Kritik an der Stadt ist berechtigt. Ihr Wort hat Gewicht. Doch kritisiert ein Architekt Architektur, lenkt das den Blick unweigerlich auch auf dessen eigenes Werk. Ich kann nicht umhin Sie zu fragen, was Ihre neuen „Tanzenden Türme“ in Mailand, ein abgeschirmter Komplex mit Luxuswohnungen für CityLife, der Stadt gegeben haben? Ich denke, leider nichts. Sie bleiben Fremdkörper und sehen ziemlich hässlich aus. Auch die Luxus-Dancing-Towers einer ganz anderen Dimension, die Sie sich für Seoul wünschen, sollen ohne jeden Bezug zur Stadt stehen. Ich frage mich auch, was Ihr krummer Złota-Turm mit dem Quartier drum herum Warschau geschenkt hat. Im Herzen der Stadt steht jetzt ein monströses Wohn-, Büro- und Kommerzquartier, das an Planungen der 70er Jahre erinnert. Und man kann sich natürlich auch fragen, ob Ihre Kö-Bogen Shopping- und Büroblöcke in Düsseldorf und, ganz aktuell, der geplante Luxus-Apartmentblock „Sapphire“ an der Berliner Chausseestraße, die Stadt bereichern.

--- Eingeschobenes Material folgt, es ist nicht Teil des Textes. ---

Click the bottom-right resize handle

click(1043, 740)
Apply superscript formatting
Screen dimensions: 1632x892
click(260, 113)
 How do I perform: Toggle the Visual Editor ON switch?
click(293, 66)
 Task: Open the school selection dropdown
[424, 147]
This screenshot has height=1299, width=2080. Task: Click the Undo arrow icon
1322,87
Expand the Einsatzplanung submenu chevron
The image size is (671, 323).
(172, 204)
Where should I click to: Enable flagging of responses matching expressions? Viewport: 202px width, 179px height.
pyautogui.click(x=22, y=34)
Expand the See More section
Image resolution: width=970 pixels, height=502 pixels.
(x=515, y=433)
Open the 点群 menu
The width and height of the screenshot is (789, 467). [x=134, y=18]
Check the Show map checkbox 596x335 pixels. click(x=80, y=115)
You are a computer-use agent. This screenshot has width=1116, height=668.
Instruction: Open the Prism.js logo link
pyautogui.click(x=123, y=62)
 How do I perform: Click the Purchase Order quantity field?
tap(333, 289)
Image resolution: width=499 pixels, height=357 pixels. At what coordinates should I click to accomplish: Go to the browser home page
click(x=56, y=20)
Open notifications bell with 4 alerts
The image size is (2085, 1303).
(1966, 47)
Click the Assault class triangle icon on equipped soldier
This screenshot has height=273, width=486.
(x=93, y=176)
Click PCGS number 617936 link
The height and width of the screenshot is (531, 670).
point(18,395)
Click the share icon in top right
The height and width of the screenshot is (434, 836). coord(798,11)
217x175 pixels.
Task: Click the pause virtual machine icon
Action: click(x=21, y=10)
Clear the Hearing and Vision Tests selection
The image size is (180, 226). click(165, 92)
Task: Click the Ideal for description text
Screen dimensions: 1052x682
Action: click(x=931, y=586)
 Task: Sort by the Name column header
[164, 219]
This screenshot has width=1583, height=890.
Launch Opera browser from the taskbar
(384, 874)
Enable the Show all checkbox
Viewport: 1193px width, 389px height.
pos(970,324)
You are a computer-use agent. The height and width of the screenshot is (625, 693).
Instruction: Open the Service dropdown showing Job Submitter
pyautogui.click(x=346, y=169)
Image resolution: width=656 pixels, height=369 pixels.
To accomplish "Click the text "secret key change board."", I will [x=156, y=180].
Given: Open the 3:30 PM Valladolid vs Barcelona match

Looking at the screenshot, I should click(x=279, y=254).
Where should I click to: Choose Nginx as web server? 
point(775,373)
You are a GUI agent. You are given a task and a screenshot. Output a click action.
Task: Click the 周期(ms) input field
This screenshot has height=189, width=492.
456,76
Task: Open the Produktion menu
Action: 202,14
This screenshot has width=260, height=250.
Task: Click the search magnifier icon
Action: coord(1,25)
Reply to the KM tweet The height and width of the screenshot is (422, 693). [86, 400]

Sie selbst arbeiten in Downtown Manhattan. Auch dort gibt es Plätze ohne Leben. Dort herrscht das Kapital. Ihre eigenen Bauten mögen die Signalwirkung haben, die Sie vermissen,
sie mögen mutig aus dem Üblichen ausbrechen und Dynamik suggerieren, aber für die Lebendigkeit einer schönen Stadt, die Sie andernorts vermissen, sind sie belanglos.